Migrating from WordPress to Astro with OpenAI
I finally got around to move this blog from Wordpress to more modern solution. This has been a long time in making. I ended up using Astro as the framework. With little bit of help from bolt.new, the framework for the blog was ready in no time.
The main issue was with migrating the existing content from the Wordpress to Astro. The amount of content was pretty small and I only wanted to migrate the blog posts themselves. I wanted to keep similar urls so that I could map the the old ones to the new ones with HTTP 301.
I had already previously made an XML dump of of the Wordpress site. Main task was to go through that XML, extract the blog posts, ignore drafts, convert them to Markdown and create the files.
For the one-off migration I needed just a quick and dirty solution, so I ended up asking for help from ChatGPT. I uploaded the XML file there and asked it to generate me a script for migration. ChatGPT figured out the XML structure and picked the rights parts. I decided to outsource the conversion of the post content to Markdown to ChatGPT via the OpenAI API. This worked out pretty well.
The old url structure on my sites was
https://myblog.com/{category}/{post-slug}
On the new site I wanted to have
https://mynewblog.com/blog/{post-slug}
The code picked the slug from the XML file and created the Markdown content using the slug as filename.

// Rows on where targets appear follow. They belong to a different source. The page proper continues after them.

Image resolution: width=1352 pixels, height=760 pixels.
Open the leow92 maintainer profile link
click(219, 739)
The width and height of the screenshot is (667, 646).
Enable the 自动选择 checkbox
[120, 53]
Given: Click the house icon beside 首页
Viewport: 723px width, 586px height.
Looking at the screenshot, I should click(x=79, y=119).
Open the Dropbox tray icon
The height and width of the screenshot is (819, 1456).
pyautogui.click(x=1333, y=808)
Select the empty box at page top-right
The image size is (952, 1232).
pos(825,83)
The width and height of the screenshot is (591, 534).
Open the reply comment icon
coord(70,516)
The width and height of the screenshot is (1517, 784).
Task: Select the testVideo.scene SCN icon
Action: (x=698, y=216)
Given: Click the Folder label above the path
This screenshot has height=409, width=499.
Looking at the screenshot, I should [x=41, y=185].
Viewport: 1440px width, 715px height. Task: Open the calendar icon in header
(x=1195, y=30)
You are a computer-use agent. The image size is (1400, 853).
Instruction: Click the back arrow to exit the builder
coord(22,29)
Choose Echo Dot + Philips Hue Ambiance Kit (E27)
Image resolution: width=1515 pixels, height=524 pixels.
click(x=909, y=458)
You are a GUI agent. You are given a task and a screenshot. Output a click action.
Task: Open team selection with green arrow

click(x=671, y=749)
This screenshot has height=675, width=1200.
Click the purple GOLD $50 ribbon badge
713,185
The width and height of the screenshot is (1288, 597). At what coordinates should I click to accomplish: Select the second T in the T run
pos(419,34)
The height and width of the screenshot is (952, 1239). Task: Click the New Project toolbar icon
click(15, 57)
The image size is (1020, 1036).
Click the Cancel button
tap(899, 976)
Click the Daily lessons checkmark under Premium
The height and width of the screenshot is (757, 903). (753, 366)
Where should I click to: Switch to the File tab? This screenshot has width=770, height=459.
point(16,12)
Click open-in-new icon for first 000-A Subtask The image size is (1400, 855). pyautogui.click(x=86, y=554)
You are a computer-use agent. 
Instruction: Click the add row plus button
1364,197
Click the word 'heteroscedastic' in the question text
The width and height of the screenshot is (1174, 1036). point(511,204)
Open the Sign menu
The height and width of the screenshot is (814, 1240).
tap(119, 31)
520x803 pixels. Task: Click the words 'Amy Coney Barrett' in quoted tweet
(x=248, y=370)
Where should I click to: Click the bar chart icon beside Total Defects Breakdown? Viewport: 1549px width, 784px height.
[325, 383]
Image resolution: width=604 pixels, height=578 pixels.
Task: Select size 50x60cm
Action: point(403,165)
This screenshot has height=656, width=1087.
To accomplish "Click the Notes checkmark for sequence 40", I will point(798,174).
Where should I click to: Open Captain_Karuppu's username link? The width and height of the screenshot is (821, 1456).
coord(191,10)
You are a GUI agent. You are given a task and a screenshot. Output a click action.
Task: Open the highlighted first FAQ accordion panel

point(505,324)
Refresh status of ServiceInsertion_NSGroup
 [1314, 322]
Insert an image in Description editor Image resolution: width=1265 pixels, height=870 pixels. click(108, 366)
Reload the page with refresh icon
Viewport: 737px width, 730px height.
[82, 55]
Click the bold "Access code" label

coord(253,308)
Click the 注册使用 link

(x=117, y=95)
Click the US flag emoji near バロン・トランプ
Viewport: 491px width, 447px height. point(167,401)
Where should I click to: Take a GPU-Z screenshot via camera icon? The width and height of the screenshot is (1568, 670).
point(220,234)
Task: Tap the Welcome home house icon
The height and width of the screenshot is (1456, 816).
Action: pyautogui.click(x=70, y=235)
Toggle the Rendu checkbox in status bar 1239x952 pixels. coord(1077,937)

Sample script for the conversion. It aint pretty but it got the job done. The only external dedendency is the OpenAI Python SDK.
uv add openai
import os
import xml.etree.ElementTree as ET
from openai import OpenAI
# Configure OpenAI client
client = OpenAI()
# Function to clean and format filenames
def get_filename_from_link(link):
if link:
return link.split("/")[-2] + ".md"
return "unknown.md"
# Function to convert HTML content to Markdown using OpenAI
def convert_to_markdown(title, content):
instructions = """
We are migrating a Wordpress blog to new platform. As part of the migration, we need to convert the existing blog posts from HTML to Markdown format.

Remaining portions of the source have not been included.